## Activity:
Please show every line from the entries that carries the word "window".

## Given entries:
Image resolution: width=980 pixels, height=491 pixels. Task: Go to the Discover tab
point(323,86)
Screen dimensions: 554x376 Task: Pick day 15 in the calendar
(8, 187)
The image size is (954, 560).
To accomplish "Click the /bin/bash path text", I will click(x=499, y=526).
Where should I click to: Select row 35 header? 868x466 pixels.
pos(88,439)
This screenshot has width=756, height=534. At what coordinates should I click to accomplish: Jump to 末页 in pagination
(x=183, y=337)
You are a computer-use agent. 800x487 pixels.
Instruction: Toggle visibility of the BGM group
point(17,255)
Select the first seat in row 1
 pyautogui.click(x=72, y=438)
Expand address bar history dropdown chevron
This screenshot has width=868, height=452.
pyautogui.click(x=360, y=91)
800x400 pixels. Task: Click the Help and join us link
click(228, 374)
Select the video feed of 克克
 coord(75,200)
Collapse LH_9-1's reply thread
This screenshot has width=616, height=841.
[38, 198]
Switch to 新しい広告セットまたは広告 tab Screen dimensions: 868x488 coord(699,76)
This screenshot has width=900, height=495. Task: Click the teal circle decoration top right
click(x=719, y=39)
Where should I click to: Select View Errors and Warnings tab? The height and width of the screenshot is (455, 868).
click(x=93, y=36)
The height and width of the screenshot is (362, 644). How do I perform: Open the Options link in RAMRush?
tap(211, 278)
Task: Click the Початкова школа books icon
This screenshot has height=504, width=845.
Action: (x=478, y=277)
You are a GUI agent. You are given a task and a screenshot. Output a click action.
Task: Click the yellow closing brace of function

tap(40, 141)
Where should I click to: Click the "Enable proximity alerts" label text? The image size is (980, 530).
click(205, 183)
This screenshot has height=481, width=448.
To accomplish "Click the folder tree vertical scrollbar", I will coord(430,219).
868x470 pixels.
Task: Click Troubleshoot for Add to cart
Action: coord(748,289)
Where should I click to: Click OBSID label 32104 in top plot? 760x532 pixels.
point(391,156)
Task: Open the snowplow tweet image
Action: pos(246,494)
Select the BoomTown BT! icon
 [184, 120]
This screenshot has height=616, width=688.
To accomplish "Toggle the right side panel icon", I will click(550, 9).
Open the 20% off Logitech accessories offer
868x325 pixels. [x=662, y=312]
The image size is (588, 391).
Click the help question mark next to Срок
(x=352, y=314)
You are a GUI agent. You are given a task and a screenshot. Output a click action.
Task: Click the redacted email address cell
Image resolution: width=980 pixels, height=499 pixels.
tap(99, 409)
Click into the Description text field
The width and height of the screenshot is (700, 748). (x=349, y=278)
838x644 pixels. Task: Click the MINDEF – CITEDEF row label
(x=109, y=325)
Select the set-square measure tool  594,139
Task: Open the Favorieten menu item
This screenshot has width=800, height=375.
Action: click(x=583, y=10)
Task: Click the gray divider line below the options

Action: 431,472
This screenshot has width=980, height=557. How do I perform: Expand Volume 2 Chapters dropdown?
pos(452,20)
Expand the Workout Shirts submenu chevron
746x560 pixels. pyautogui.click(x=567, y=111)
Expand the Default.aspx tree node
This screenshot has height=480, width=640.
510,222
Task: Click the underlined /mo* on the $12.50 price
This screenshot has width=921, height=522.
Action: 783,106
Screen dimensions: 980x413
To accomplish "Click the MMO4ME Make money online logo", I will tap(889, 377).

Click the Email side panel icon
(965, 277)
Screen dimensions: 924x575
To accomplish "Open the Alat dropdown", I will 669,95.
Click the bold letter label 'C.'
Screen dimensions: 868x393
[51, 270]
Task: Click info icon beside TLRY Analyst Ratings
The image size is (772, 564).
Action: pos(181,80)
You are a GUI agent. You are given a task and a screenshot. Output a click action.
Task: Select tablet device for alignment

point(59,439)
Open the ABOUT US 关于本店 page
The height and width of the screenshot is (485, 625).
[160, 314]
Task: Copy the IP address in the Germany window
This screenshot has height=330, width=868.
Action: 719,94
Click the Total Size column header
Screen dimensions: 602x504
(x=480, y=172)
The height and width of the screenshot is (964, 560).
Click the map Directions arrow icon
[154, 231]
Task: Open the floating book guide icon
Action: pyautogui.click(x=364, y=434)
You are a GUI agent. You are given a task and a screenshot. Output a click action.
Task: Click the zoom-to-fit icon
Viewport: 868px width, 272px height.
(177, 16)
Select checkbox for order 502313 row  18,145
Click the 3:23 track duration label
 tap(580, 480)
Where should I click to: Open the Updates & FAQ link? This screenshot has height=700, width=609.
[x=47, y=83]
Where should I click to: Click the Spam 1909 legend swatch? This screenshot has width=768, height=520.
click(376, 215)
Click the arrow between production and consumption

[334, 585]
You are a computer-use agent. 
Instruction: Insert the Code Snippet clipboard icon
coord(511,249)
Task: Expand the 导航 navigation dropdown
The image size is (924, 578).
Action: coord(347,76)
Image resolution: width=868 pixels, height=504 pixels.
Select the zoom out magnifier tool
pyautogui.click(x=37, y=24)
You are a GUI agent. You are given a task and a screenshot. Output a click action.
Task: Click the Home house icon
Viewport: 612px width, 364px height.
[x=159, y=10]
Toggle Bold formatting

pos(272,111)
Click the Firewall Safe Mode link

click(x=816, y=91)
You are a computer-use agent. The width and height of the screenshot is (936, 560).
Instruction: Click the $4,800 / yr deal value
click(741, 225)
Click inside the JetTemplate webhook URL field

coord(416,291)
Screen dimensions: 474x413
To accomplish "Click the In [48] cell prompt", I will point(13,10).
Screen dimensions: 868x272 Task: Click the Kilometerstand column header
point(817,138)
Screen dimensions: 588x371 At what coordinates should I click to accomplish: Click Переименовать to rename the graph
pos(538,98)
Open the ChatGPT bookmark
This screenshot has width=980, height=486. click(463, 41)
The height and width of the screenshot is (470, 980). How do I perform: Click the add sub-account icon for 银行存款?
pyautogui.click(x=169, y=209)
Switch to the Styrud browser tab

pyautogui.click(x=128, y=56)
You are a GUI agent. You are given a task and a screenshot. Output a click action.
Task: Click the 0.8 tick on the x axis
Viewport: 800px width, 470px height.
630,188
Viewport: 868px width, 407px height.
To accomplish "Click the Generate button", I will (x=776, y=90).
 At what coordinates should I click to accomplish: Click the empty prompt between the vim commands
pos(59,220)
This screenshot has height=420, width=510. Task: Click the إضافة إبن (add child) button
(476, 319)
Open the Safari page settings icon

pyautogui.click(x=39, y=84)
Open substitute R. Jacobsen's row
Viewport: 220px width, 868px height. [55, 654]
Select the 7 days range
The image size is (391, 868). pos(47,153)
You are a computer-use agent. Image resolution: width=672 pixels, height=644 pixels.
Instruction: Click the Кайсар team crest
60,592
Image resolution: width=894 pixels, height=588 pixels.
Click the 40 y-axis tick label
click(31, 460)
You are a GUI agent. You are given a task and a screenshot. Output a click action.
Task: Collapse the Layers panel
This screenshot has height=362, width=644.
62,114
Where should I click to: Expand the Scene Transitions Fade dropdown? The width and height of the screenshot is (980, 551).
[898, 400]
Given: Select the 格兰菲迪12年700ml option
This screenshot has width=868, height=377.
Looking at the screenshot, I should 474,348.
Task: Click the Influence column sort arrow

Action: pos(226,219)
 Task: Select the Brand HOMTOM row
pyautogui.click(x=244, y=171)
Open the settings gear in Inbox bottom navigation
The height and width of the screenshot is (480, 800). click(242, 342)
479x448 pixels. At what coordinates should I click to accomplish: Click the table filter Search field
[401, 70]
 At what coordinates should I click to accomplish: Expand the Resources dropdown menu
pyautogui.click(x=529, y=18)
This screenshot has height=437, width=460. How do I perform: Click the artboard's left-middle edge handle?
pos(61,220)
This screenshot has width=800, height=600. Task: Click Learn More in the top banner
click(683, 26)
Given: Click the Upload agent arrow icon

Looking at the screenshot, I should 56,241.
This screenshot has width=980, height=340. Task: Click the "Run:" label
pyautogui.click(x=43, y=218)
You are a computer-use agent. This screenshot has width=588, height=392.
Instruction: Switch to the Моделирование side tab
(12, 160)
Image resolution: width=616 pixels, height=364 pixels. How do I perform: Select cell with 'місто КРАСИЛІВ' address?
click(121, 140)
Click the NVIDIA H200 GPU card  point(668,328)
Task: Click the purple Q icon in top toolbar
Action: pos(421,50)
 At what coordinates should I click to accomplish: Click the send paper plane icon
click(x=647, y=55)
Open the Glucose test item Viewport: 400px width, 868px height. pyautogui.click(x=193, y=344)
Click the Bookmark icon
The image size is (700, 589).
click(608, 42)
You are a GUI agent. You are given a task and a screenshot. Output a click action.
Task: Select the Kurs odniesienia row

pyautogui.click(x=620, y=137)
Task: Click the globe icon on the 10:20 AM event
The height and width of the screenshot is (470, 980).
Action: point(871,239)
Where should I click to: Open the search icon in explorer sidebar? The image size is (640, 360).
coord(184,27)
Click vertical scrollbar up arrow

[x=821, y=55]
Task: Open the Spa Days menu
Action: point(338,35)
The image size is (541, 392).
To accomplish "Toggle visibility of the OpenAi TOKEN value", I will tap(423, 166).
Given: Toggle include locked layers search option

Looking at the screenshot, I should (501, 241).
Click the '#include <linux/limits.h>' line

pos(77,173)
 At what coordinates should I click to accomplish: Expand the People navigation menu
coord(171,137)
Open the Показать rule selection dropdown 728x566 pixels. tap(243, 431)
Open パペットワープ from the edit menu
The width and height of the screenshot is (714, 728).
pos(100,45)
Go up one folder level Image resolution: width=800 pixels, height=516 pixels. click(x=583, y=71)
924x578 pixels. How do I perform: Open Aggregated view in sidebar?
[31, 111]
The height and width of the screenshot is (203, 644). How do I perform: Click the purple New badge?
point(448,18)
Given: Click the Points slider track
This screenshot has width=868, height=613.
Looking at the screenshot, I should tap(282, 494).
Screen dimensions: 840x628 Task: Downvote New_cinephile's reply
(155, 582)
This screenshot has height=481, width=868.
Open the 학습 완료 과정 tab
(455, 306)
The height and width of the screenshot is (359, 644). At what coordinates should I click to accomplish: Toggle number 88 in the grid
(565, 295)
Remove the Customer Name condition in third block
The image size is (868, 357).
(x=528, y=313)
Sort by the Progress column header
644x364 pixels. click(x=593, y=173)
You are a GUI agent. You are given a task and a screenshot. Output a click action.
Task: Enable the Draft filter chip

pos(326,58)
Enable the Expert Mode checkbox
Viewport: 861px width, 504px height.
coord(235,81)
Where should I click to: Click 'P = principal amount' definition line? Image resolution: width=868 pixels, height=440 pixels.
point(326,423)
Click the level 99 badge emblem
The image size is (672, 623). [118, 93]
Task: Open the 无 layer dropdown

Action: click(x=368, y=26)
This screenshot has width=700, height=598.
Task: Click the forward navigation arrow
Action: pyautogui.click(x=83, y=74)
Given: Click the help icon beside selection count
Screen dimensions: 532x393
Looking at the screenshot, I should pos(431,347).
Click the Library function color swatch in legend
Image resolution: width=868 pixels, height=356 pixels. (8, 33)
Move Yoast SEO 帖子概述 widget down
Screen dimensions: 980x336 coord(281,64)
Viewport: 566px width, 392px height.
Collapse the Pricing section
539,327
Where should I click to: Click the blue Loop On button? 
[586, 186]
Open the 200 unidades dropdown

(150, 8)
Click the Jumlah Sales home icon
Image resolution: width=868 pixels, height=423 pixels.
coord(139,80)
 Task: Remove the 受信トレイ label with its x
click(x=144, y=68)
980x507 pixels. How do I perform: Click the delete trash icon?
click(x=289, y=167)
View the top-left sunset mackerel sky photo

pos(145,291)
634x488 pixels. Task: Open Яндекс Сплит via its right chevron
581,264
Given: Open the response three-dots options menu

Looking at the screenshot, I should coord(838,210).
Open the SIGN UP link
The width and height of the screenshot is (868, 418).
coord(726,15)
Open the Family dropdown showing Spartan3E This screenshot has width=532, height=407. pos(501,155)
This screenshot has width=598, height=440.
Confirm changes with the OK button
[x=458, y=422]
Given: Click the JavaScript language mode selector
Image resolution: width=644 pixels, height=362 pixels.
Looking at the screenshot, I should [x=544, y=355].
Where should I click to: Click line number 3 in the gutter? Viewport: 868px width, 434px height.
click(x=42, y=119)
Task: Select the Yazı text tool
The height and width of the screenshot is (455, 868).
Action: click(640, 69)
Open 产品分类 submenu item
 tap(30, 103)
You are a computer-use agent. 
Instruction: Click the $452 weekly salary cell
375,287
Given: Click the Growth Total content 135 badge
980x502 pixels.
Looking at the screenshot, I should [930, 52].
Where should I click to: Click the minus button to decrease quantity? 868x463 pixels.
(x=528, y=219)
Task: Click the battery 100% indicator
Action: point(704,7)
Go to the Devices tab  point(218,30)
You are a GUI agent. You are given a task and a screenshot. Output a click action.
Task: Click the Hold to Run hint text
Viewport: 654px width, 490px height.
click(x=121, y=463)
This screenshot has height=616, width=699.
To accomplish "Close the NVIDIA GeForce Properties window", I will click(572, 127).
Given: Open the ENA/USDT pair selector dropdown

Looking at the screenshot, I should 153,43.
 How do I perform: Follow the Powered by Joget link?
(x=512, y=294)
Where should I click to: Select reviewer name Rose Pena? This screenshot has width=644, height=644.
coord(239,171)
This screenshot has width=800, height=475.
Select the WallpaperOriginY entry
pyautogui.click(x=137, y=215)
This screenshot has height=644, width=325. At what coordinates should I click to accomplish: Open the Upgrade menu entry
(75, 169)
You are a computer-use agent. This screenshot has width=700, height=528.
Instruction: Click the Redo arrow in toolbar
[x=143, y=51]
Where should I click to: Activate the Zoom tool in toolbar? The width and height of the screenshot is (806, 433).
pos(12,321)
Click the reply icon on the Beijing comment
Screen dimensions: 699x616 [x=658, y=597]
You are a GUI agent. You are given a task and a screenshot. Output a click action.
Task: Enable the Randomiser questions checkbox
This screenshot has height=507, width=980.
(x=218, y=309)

## Final answer:
Task: Copy the IP address in the Germany window
To accomplish "Close the NVIDIA GeForce Properties window", I will click(572, 127).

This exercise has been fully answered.